Using a Simulation-Based Approach to Detect Performance Degradation
Bryant Chen
About Me
Professional Background
Work
Statistician at Lockheed Martin Space (2016 - )
MMIII RSRV
Sentinel RVI
F35 ICP, IRADs, etc.
Math Tutor at Salt Lake Community College (2024 - )
Education
B.S & B.A in Industrial Engineering & Mathematics (2016)
M.S in Statistics (2022)
Memberships
SDNS Member
SLC R Users
Areas of Statistical Experience
Reliability Analyses
Bayesian Statistics
Computational Statistics and Simulations
Regression Modelling
Sampling
Hobbies and Interests
Skiing
Backpacking
Biking
Climbing
Pickleballing
Volunteering
Aging Surveillance in DoD Programs
Assessment of age-related degradation in component performance are a key part of evaluating the weapons stockpile
Aging mechanisms are monitored by gathering and trending data on performance as a function of age against limit(s) to predict age-out
Data Collection
Data collection and trending is a sequential process
Fielded assets are randomly selected according to predetermined sampling requirements (quantity and frequency)

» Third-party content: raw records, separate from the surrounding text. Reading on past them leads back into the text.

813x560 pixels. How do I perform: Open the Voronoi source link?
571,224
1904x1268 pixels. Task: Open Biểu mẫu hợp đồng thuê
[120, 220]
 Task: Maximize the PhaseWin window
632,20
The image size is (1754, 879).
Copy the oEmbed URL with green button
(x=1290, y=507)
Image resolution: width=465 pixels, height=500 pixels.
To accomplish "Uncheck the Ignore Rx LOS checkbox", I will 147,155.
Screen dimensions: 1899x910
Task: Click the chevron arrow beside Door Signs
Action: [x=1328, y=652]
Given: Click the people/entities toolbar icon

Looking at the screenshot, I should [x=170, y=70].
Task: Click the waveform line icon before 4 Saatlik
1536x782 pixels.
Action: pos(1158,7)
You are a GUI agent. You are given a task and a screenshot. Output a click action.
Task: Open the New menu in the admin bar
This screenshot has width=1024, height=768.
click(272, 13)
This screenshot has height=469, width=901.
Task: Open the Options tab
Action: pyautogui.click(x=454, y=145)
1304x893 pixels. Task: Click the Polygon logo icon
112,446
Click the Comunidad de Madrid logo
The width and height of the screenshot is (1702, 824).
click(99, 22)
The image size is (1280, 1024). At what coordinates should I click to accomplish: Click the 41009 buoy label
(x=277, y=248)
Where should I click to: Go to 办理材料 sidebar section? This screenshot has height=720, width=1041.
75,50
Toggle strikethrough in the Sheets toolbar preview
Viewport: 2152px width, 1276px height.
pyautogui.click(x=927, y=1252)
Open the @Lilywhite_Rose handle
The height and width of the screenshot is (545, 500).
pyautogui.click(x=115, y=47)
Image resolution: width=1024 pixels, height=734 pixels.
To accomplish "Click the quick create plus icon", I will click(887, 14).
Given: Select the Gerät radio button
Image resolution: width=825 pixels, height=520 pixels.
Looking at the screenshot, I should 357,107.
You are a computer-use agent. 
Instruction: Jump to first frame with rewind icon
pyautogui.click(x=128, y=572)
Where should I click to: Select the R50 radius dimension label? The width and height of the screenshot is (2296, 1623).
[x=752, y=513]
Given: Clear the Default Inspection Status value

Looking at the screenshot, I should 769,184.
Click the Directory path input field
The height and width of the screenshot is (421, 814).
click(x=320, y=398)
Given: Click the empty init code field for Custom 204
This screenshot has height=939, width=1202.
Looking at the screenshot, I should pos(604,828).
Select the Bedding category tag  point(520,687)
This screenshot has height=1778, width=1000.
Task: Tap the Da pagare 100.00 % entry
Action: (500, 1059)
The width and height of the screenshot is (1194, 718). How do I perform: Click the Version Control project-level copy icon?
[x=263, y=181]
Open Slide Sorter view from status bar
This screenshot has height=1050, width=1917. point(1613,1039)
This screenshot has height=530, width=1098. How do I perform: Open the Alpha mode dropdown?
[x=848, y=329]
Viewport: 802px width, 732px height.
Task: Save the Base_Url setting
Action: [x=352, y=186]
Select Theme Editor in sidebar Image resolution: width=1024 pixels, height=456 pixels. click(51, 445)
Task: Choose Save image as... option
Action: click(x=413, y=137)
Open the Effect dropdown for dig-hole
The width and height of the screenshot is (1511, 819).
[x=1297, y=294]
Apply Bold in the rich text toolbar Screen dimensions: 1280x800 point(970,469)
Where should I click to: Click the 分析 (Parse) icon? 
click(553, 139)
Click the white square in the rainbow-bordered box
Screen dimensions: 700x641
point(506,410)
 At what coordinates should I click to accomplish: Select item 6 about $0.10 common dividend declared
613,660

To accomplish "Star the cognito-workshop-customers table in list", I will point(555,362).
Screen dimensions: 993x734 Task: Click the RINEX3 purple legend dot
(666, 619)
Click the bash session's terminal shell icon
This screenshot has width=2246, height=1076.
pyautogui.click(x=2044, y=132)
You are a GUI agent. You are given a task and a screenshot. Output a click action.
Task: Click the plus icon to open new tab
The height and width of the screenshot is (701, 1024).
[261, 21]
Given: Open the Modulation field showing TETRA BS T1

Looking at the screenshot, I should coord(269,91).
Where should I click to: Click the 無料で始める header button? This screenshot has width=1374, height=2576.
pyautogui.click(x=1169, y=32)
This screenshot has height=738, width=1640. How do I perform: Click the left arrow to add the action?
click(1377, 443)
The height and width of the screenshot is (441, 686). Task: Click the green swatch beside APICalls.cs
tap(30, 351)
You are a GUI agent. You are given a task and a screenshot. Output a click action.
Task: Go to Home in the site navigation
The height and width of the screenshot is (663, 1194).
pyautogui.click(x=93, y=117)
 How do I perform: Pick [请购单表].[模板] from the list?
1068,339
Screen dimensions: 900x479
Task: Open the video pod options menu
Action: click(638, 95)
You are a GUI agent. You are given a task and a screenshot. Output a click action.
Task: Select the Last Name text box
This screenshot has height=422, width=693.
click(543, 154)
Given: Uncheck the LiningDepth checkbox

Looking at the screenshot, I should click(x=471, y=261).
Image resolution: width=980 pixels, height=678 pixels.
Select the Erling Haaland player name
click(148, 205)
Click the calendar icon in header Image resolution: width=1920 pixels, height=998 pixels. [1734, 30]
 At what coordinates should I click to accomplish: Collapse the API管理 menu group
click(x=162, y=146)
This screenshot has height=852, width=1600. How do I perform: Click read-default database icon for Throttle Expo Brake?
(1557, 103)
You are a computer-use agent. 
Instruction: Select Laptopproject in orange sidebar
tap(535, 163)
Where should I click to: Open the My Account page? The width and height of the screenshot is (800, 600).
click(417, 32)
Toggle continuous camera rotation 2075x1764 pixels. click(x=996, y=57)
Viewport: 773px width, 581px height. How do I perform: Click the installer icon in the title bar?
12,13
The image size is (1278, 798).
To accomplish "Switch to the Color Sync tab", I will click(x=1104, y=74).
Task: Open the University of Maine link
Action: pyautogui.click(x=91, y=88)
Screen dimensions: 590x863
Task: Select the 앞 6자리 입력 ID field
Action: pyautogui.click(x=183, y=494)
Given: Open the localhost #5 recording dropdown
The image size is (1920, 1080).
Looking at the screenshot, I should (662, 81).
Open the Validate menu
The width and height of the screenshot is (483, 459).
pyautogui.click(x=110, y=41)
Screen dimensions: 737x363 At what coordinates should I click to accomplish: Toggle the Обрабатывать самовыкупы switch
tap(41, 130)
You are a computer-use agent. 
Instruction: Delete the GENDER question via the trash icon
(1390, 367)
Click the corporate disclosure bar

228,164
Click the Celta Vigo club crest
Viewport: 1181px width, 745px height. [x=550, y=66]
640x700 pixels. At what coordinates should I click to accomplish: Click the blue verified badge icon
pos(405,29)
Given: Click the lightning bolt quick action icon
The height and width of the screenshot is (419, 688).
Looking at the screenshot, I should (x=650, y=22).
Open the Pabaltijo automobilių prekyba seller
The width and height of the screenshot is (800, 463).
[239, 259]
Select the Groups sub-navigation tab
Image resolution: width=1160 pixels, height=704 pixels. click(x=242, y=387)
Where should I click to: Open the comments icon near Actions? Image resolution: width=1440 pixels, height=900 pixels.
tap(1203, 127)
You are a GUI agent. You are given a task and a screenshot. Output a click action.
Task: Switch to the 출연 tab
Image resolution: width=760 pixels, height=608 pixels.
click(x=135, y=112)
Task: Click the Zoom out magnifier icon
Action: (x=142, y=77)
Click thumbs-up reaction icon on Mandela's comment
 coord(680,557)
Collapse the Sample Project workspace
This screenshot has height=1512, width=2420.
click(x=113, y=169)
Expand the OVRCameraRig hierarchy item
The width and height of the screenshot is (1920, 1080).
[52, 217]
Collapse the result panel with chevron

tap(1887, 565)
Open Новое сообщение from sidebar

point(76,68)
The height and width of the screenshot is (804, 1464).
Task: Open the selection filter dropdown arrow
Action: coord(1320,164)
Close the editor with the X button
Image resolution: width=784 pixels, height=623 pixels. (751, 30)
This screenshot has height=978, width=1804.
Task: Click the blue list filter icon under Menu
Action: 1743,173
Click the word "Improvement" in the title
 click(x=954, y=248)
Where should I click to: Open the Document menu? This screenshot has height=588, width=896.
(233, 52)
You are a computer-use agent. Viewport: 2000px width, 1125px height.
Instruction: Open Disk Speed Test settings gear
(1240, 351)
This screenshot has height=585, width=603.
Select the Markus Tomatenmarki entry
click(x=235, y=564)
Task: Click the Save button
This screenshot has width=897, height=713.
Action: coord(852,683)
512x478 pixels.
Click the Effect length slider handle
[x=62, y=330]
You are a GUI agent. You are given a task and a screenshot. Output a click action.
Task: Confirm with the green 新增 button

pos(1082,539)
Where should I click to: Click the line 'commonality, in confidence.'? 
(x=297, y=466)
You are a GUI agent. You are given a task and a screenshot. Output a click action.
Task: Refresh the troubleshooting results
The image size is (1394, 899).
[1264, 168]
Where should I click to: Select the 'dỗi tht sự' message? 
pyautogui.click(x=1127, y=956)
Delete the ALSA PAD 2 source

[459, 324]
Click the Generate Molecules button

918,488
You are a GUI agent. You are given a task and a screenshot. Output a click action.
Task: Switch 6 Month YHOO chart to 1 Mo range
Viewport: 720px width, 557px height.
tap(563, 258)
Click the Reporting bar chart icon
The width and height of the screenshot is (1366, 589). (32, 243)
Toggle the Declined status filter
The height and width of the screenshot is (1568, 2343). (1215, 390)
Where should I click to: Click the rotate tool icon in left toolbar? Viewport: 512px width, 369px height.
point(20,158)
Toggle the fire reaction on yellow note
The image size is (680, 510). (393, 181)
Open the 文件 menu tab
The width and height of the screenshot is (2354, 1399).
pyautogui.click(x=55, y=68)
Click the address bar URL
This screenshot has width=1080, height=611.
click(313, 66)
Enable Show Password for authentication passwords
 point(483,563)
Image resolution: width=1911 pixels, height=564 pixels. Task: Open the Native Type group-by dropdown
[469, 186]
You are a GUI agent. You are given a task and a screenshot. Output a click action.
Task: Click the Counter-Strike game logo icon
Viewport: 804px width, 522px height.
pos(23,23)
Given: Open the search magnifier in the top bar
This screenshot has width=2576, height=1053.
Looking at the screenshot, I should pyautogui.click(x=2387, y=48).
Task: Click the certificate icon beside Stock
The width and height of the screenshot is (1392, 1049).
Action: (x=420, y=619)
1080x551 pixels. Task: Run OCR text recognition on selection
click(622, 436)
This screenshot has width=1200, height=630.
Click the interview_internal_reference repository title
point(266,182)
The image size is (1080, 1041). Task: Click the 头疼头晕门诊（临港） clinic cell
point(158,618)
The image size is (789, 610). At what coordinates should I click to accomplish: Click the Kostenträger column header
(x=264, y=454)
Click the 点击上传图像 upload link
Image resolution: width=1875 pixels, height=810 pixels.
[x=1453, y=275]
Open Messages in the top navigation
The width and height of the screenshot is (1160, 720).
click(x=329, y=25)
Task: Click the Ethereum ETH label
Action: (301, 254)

Interim analyses are performed periodically to identify the presence of aging degradation
Asset availability is of concern due to population depletion from destructive testing
How Can We Address This?
Common Solutions
Procure more units? Can be too expensive.
Source new capable manufacturers? Lack of capable manufacturers.
Redesign for compatibility? Long lead-times.
Reduce testing to prolong asset availability? Risk undetected performance degradation.
Can we develop a dynamic decision criteria to reevaluate test quantities and testing intervals as we test? Let’s try.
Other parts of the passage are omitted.